DATA PROVIDED ::

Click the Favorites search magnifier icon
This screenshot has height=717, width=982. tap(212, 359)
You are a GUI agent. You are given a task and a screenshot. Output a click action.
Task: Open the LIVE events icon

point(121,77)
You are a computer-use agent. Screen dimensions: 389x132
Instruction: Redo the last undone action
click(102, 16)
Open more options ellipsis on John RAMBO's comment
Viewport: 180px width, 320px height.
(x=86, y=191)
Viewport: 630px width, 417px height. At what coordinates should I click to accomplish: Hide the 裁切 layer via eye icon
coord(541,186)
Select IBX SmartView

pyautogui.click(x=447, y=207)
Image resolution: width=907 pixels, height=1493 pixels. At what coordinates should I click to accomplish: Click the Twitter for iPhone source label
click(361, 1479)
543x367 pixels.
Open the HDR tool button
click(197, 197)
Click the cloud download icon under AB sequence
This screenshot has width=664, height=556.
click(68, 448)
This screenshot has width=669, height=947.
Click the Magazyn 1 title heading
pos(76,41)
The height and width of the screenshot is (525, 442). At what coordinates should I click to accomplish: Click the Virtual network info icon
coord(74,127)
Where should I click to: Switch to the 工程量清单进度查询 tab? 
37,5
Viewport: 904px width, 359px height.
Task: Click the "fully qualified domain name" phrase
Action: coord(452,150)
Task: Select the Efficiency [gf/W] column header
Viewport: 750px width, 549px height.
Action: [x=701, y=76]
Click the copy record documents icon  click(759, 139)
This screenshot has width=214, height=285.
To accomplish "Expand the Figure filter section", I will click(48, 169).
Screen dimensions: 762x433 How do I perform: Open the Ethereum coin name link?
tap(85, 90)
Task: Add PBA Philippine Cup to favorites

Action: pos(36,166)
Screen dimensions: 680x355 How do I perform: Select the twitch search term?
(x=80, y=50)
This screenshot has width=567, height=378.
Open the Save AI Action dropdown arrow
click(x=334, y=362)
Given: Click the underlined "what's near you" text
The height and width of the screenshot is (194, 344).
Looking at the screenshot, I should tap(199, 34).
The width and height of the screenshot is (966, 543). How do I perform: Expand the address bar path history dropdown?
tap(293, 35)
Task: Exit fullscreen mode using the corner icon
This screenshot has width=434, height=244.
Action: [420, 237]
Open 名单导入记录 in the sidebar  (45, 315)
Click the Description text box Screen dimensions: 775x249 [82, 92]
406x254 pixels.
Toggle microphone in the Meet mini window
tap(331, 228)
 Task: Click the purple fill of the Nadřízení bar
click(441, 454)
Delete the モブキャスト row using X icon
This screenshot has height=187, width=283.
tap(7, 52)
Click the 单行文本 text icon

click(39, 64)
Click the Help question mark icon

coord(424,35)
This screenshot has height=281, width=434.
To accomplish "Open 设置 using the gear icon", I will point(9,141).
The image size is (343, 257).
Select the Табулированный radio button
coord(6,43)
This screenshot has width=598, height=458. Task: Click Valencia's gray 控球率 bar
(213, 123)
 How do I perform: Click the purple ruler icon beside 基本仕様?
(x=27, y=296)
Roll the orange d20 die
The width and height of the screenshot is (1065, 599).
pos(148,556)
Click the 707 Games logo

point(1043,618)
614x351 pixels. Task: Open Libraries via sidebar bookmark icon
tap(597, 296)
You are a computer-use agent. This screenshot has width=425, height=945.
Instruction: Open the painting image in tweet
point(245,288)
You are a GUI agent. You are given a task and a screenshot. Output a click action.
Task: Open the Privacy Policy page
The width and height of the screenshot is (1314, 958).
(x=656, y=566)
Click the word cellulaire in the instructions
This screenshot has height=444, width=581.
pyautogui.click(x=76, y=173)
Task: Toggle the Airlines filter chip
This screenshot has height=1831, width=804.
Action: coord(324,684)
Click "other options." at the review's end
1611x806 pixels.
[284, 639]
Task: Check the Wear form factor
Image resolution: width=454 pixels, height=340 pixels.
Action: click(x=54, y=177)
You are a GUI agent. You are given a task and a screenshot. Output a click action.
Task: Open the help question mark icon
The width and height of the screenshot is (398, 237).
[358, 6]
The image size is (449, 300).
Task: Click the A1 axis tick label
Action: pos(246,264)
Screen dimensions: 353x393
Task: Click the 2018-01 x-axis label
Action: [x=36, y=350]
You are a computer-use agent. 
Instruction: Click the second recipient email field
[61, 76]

WHAT YOU HAVE TO DO ::
All lines in the data above from the one with "Click the Magazyn 1 title heading" through the one with "Given: Click the" must be repeated exactly, and no others.

EXERCISE SOLUTION ::
Click the Magazyn 1 title heading
pos(76,41)
The height and width of the screenshot is (525, 442). At what coordinates should I click to accomplish: Click the Virtual network info icon
coord(74,127)
Where should I click to: Switch to the 工程量清单进度查询 tab? 
37,5
Viewport: 904px width, 359px height.
Task: Click the "fully qualified domain name" phrase
Action: coord(452,150)
Task: Select the Efficiency [gf/W] column header
Viewport: 750px width, 549px height.
Action: [x=701, y=76]
Click the copy record documents icon  click(759, 139)
This screenshot has width=214, height=285.
To accomplish "Expand the Figure filter section", I will click(48, 169).
Screen dimensions: 762x433 How do I perform: Open the Ethereum coin name link?
tap(85, 90)
Task: Add PBA Philippine Cup to favorites

Action: pos(36,166)
Screen dimensions: 680x355 How do I perform: Select the twitch search term?
(x=80, y=50)
This screenshot has width=567, height=378.
Open the Save AI Action dropdown arrow
click(x=334, y=362)
Given: Click the underlined "what's near you" text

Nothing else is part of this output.